The virus that caused the COVID-19 pandemic is "extremely unlikely" to have originated in a lab, but most likely jumped from an animal to humans, according to a World Health Organization report released on Tuesday by a joint international and Chinese team probing the virus' origins.

The 120-page report said the virus most probably jumped from an animal, potentially a bat or pangolin, to an unknown intermediate animal host and then to humans. However, the path of transmission is still not known.

"There is no record of viruses closely related to SARS-CoV-2 in any laboratory before December 2019, or genomes that in combination could provide a SARS-CoV-2 genome," the report said.

"In view of the above, a laboratory origin of the pandemic was considered to be extremely unlikely."

The report said that the two most likely scenarios to explain the emergence of COVID-19 both involve the transmission of the virus from animals to humans.

"So far, we have not been able to document any substantial transmission of SARS coronavirus in the months preceding the outbreak in December," Thea Fisher, a member of the international team, said at a news conference on the report on Tuesday.

Peter Ben Embarek, a Danish food safety and animal disease scientist who heads the international team, said the joint team looked into all scenarios.

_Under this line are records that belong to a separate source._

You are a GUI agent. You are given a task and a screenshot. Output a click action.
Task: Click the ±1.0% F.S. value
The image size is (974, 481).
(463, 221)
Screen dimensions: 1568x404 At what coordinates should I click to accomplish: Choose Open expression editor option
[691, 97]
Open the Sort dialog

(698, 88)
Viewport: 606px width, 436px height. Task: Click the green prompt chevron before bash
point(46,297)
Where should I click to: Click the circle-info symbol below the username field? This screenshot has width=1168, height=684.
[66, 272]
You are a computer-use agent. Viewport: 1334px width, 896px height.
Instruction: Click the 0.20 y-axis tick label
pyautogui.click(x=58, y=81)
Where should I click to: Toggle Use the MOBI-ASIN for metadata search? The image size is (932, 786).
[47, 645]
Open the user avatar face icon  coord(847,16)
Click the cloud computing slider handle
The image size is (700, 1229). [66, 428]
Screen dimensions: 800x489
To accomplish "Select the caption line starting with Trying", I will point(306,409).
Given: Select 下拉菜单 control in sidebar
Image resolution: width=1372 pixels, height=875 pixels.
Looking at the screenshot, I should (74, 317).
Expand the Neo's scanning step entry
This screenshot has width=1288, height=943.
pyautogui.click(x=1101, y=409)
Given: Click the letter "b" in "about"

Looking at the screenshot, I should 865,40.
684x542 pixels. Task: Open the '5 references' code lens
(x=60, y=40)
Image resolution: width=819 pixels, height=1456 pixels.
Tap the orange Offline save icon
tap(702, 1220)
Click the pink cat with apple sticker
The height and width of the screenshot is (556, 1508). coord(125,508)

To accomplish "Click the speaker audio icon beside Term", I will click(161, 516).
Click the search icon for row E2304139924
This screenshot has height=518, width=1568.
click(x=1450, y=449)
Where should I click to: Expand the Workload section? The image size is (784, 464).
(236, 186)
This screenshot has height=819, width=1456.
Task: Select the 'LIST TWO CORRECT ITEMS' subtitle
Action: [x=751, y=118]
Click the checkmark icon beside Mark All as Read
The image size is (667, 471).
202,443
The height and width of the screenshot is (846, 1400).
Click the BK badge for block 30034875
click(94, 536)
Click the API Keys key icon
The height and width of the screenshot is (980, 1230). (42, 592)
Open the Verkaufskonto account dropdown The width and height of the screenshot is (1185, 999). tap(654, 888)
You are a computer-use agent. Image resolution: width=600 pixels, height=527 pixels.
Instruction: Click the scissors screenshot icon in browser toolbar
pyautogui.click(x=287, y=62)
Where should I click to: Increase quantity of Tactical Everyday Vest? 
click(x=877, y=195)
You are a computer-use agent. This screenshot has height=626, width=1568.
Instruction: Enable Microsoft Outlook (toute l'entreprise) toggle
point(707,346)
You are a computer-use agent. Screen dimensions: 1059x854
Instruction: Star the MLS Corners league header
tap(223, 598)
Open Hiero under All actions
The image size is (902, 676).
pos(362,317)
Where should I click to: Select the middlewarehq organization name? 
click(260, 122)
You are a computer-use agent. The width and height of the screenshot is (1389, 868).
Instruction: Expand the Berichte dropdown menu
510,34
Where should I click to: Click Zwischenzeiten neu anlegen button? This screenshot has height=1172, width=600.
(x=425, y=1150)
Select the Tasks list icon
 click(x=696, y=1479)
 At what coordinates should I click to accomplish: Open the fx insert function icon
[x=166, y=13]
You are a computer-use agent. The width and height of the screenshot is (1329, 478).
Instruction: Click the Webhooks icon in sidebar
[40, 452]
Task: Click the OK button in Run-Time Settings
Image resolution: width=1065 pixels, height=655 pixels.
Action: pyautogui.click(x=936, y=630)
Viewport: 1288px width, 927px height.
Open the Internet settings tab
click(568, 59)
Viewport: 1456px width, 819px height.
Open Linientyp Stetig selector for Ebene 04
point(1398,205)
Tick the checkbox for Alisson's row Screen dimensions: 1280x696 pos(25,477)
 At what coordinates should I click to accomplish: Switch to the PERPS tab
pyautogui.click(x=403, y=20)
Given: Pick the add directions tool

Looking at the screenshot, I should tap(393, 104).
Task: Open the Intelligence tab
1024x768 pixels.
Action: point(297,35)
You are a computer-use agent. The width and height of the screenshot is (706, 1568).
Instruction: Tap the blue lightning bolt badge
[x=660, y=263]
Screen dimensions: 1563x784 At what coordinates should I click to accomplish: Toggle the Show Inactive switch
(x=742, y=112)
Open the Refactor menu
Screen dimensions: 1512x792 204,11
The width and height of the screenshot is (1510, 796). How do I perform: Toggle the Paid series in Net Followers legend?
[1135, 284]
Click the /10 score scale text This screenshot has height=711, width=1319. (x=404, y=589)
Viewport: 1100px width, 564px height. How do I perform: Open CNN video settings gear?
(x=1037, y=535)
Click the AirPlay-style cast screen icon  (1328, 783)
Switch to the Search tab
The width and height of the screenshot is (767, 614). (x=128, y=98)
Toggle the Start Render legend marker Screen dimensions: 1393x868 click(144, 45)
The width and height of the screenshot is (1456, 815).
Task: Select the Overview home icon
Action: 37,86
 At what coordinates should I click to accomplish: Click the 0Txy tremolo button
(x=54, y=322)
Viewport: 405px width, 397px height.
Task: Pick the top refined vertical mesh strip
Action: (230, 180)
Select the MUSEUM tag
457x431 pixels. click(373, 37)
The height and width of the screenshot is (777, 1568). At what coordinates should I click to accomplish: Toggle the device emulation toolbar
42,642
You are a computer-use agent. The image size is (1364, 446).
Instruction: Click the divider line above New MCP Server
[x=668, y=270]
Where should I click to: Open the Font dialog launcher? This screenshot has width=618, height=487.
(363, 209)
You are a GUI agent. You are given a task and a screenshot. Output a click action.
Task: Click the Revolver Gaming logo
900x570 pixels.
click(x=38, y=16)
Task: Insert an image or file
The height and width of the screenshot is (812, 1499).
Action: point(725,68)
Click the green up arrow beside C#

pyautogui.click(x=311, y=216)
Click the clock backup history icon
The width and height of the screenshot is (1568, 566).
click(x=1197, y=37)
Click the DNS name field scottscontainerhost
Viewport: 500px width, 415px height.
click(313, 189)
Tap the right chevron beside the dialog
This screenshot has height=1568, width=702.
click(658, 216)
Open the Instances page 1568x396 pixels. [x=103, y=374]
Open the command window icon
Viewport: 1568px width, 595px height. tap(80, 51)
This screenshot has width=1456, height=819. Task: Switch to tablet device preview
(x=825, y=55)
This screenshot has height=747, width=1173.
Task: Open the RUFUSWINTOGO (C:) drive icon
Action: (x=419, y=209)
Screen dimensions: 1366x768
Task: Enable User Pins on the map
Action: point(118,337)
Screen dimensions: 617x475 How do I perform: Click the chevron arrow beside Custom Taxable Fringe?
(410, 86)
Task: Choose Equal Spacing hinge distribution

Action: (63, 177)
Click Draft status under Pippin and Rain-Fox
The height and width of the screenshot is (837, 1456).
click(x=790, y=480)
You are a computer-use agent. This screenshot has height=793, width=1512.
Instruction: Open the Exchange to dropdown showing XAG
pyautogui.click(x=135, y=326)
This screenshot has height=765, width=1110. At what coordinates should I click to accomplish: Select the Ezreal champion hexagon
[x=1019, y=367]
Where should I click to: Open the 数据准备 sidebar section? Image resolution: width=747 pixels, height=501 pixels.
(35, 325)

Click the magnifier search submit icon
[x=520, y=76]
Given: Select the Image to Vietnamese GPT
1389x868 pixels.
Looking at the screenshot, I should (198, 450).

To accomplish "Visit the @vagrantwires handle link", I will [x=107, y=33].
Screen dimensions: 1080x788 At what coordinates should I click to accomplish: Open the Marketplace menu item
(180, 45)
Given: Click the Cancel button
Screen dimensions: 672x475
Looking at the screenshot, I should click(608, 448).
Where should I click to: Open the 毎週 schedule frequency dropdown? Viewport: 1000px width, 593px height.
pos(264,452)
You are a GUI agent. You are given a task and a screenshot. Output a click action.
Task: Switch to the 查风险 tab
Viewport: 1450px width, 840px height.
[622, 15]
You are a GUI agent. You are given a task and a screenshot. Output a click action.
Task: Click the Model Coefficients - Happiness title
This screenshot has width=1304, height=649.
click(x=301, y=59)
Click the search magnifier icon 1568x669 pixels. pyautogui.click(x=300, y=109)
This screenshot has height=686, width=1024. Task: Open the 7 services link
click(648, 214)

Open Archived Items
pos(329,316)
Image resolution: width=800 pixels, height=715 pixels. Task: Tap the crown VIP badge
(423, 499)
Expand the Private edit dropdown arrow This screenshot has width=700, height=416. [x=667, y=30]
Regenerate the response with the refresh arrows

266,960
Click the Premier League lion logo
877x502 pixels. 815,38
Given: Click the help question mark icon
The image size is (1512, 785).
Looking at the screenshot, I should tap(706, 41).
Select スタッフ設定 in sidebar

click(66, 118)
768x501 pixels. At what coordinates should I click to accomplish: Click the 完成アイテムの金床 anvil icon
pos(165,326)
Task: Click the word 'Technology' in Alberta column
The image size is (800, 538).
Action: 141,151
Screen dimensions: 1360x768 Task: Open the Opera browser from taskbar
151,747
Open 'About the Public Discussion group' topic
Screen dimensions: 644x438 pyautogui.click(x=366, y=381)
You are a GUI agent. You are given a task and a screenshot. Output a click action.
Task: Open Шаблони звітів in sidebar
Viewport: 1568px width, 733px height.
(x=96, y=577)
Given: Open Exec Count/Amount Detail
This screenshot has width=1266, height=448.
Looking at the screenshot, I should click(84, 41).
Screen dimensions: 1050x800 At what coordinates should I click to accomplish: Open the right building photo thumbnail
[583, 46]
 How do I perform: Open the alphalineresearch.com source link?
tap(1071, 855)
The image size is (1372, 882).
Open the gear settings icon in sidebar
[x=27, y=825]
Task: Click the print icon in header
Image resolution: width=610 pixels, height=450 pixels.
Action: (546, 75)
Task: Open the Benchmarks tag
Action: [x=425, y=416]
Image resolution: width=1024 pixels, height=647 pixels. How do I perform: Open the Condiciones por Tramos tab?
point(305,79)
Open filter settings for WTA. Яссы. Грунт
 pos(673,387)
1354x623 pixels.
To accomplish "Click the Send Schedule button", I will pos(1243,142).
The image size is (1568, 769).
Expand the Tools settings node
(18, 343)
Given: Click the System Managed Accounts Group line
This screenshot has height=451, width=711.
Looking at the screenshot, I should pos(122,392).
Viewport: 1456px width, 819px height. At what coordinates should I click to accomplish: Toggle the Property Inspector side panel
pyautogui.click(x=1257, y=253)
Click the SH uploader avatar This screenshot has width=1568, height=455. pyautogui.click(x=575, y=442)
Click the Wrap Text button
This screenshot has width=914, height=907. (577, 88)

"We try to stay with the arguments we have, the hard facts we have," he said.

A diagram from the report by the WHO-China joint study team shows the possible transmission routes of SARS-CoV-2 to humans.

He called it "a huge report" with a lot of new knowledge, data and information, and added that information will continue to come out after the initial studies.

He also praised the good collaboration between the Chinese and international experts.

"I think the size of the report, and the amount of material and results and analysis and data in the report, speaks for itself in terms of how the collaboration went," he said.

"There would never be anything like that if we did not have a very strong, good collaboration with our colleagues in China," Embarek added.

The report was written by a joint international team made up of 17 international experts and 17 Chinese experts under a mandate from the World Health Assembly, the decision-making body of the WHO. The United Nations Food and Agriculture Organization participated as an observer.

The team conducted a joint study from Jan 14 to Feb 10 in Wuhan, Hubei province, following initial online meetings, according to the report.

Peter Daszak, a member of the international team, tweeted, "I do hope people actually read the huge amount of new data in the report!"